▶ **MATERIALS PROVIDED**
>>

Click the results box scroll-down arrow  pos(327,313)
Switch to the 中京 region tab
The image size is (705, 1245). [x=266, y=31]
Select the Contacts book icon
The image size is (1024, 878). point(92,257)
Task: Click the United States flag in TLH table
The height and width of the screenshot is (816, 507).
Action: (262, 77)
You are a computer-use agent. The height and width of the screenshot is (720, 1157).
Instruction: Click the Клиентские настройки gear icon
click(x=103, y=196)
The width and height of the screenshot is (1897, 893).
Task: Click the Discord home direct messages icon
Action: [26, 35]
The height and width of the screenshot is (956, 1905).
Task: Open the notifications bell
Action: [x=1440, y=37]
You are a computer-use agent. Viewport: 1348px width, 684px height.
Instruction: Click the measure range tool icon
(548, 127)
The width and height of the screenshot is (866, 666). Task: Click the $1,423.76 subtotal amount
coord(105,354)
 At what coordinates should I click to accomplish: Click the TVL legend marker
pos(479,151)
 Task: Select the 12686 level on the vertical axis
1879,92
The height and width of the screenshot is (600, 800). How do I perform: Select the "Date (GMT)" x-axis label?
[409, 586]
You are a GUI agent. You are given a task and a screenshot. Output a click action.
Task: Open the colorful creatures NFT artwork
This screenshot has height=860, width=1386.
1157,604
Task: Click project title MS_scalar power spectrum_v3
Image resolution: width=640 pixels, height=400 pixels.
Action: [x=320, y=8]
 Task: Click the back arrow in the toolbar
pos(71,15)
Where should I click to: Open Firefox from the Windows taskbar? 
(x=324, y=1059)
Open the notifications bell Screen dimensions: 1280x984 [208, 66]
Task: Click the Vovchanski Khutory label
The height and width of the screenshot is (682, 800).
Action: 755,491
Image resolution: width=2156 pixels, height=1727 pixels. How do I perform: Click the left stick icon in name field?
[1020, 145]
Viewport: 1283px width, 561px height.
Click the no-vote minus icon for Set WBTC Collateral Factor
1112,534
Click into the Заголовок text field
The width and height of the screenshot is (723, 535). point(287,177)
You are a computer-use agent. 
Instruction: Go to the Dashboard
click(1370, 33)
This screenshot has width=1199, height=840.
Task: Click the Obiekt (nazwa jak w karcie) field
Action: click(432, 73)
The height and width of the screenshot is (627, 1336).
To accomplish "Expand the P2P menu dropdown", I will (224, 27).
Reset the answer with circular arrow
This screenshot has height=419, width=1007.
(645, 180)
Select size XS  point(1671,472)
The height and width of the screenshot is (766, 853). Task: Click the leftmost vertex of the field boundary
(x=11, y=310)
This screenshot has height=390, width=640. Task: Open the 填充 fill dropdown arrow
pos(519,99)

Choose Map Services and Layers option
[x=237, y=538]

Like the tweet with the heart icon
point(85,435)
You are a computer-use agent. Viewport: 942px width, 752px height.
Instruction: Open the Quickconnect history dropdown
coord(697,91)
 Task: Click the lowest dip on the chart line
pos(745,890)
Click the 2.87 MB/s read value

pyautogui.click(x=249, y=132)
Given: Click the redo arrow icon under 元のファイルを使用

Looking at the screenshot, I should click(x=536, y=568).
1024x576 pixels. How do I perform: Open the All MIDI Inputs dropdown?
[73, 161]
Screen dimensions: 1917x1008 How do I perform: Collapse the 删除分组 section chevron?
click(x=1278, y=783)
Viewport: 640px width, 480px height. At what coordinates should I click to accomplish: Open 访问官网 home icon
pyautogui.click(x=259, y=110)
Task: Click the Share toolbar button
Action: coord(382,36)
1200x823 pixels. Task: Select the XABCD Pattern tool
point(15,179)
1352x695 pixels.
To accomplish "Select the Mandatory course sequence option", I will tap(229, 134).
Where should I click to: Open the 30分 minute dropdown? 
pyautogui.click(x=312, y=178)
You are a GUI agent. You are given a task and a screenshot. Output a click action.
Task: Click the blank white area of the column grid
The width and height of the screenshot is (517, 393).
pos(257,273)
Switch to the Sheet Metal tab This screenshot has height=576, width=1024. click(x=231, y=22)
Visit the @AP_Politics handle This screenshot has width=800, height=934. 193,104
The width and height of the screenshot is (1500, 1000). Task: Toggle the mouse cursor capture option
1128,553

<<

▶ **WHAT IS EXPECTED**
Write the entries out once more, exactly, without dropping a line.

▶ **RESPONSE AREA**
Click the results box scroll-down arrow  pos(327,313)
Switch to the 中京 region tab
The image size is (705, 1245). [x=266, y=31]
Select the Contacts book icon
The image size is (1024, 878). point(92,257)
Task: Click the United States flag in TLH table
The height and width of the screenshot is (816, 507).
Action: (262, 77)
You are a computer-use agent. The height and width of the screenshot is (720, 1157).
Instruction: Click the Клиентские настройки gear icon
click(x=103, y=196)
The width and height of the screenshot is (1897, 893).
Task: Click the Discord home direct messages icon
Action: [26, 35]
The height and width of the screenshot is (956, 1905).
Task: Open the notifications bell
Action: [x=1440, y=37]
You are a computer-use agent. Viewport: 1348px width, 684px height.
Instruction: Click the measure range tool icon
(548, 127)
The width and height of the screenshot is (866, 666). Task: Click the $1,423.76 subtotal amount
coord(105,354)
 At what coordinates should I click to accomplish: Click the TVL legend marker
pos(479,151)
 Task: Select the 12686 level on the vertical axis
1879,92
The height and width of the screenshot is (600, 800). How do I perform: Select the "Date (GMT)" x-axis label?
[409, 586]
You are a GUI agent. You are given a task and a screenshot. Output a click action.
Task: Open the colorful creatures NFT artwork
This screenshot has height=860, width=1386.
1157,604
Task: Click project title MS_scalar power spectrum_v3
Image resolution: width=640 pixels, height=400 pixels.
Action: [x=320, y=8]
 Task: Click the back arrow in the toolbar
pos(71,15)
Where should I click to: Open Firefox from the Windows taskbar? 
(x=324, y=1059)
Open the notifications bell Screen dimensions: 1280x984 [208, 66]
Task: Click the Vovchanski Khutory label
The height and width of the screenshot is (682, 800).
Action: 755,491
Image resolution: width=2156 pixels, height=1727 pixels. How do I perform: Click the left stick icon in name field?
[1020, 145]
Viewport: 1283px width, 561px height.
Click the no-vote minus icon for Set WBTC Collateral Factor
1112,534
Click into the Заголовок text field
The width and height of the screenshot is (723, 535). point(287,177)
You are a computer-use agent. 
Instruction: Go to the Dashboard
click(1370, 33)
This screenshot has width=1199, height=840.
Task: Click the Obiekt (nazwa jak w karcie) field
Action: click(432, 73)
The height and width of the screenshot is (627, 1336).
To accomplish "Expand the P2P menu dropdown", I will (224, 27).
Reset the answer with circular arrow
This screenshot has height=419, width=1007.
(645, 180)
Select size XS  point(1671,472)
The height and width of the screenshot is (766, 853). Task: Click the leftmost vertex of the field boundary
(x=11, y=310)
This screenshot has height=390, width=640. Task: Open the 填充 fill dropdown arrow
pos(519,99)

Choose Map Services and Layers option
[x=237, y=538]

Like the tweet with the heart icon
point(85,435)
You are a computer-use agent. Viewport: 942px width, 752px height.
Instruction: Open the Quickconnect history dropdown
coord(697,91)
 Task: Click the lowest dip on the chart line
pos(745,890)
Click the 2.87 MB/s read value

pyautogui.click(x=249, y=132)
Given: Click the redo arrow icon under 元のファイルを使用

Looking at the screenshot, I should click(x=536, y=568).
1024x576 pixels. How do I perform: Open the All MIDI Inputs dropdown?
[73, 161]
Screen dimensions: 1917x1008 How do I perform: Collapse the 删除分组 section chevron?
click(x=1278, y=783)
Viewport: 640px width, 480px height. At what coordinates should I click to accomplish: Open 访问官网 home icon
pyautogui.click(x=259, y=110)
Task: Click the Share toolbar button
Action: coord(382,36)
1200x823 pixels. Task: Select the XABCD Pattern tool
point(15,179)
1352x695 pixels.
To accomplish "Select the Mandatory course sequence option", I will tap(229, 134).
Where should I click to: Open the 30分 minute dropdown? 
pyautogui.click(x=312, y=178)
You are a GUI agent. You are given a task and a screenshot. Output a click action.
Task: Click the blank white area of the column grid
The width and height of the screenshot is (517, 393).
pos(257,273)
Switch to the Sheet Metal tab This screenshot has height=576, width=1024. click(x=231, y=22)
Visit the @AP_Politics handle This screenshot has width=800, height=934. 193,104
The width and height of the screenshot is (1500, 1000). Task: Toggle the mouse cursor capture option
1128,553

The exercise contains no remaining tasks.